Swift Current Energy started the greenfield development of Double Black Diamond Solar in 2018. The facility began producing power last year. Swift Current is the long-term owner and operator of the project. Tax equity for the project was provided by Google, and construction financing for the project was provided by Mitsubishi UFJ Financial Group (MUFG), Societe Generale, Truist, and eight other leading lenders.
What they’re saying: “Electricity demand in the U.S. is accelerating with new manufacturing load and tech needs,” noted Eric Lammers, CEO and co-founder of Swift Current. “Our Double Black Diamond Solar facility is an example of how we are utilizing U.S.-manufacturers and American workers to provide the energy needed to charge our country’s growth now.”
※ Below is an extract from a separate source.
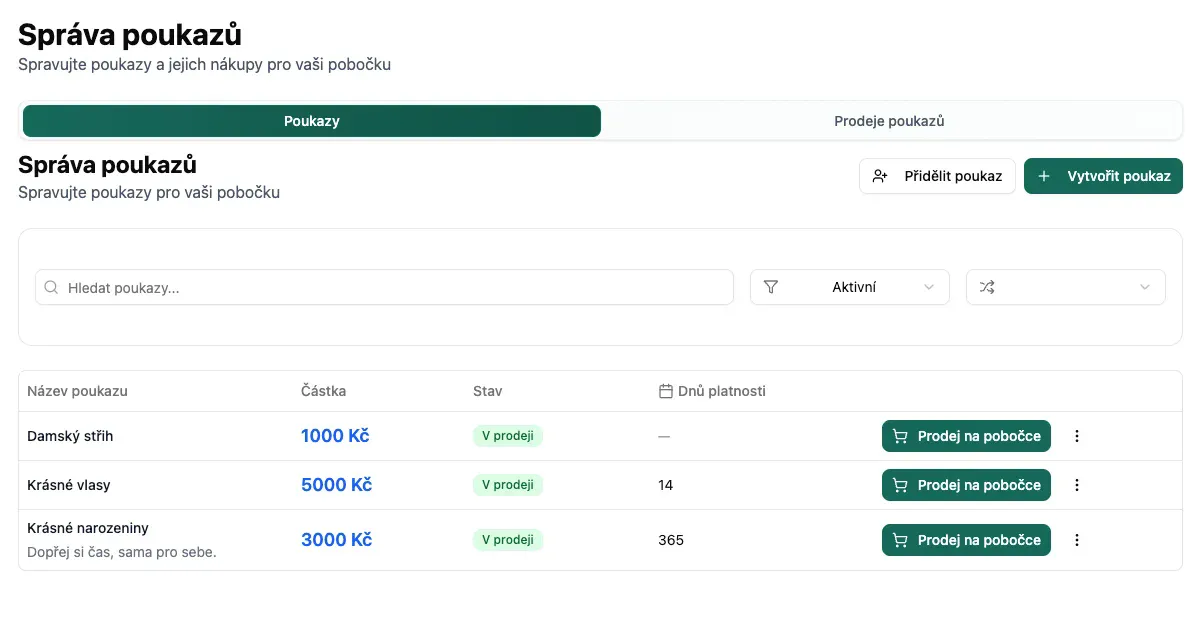The height and width of the screenshot is (629, 1204).
Task: Click the Název poukazu column header
Action: pos(77,391)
The City of Chicago is one of the largest American cities to source 100% of the power for its operations from renewable sources. About 70% of the power used for City facilities – including O’Hare and Midway airports – is sourced from Swift Current’s Double Black Diamond Solar project. Cook County, CVS Health, Loyola University Chicago, PPG, State Farm, and TransUnion are also sourcing power from the project via Constellation NewEnergy.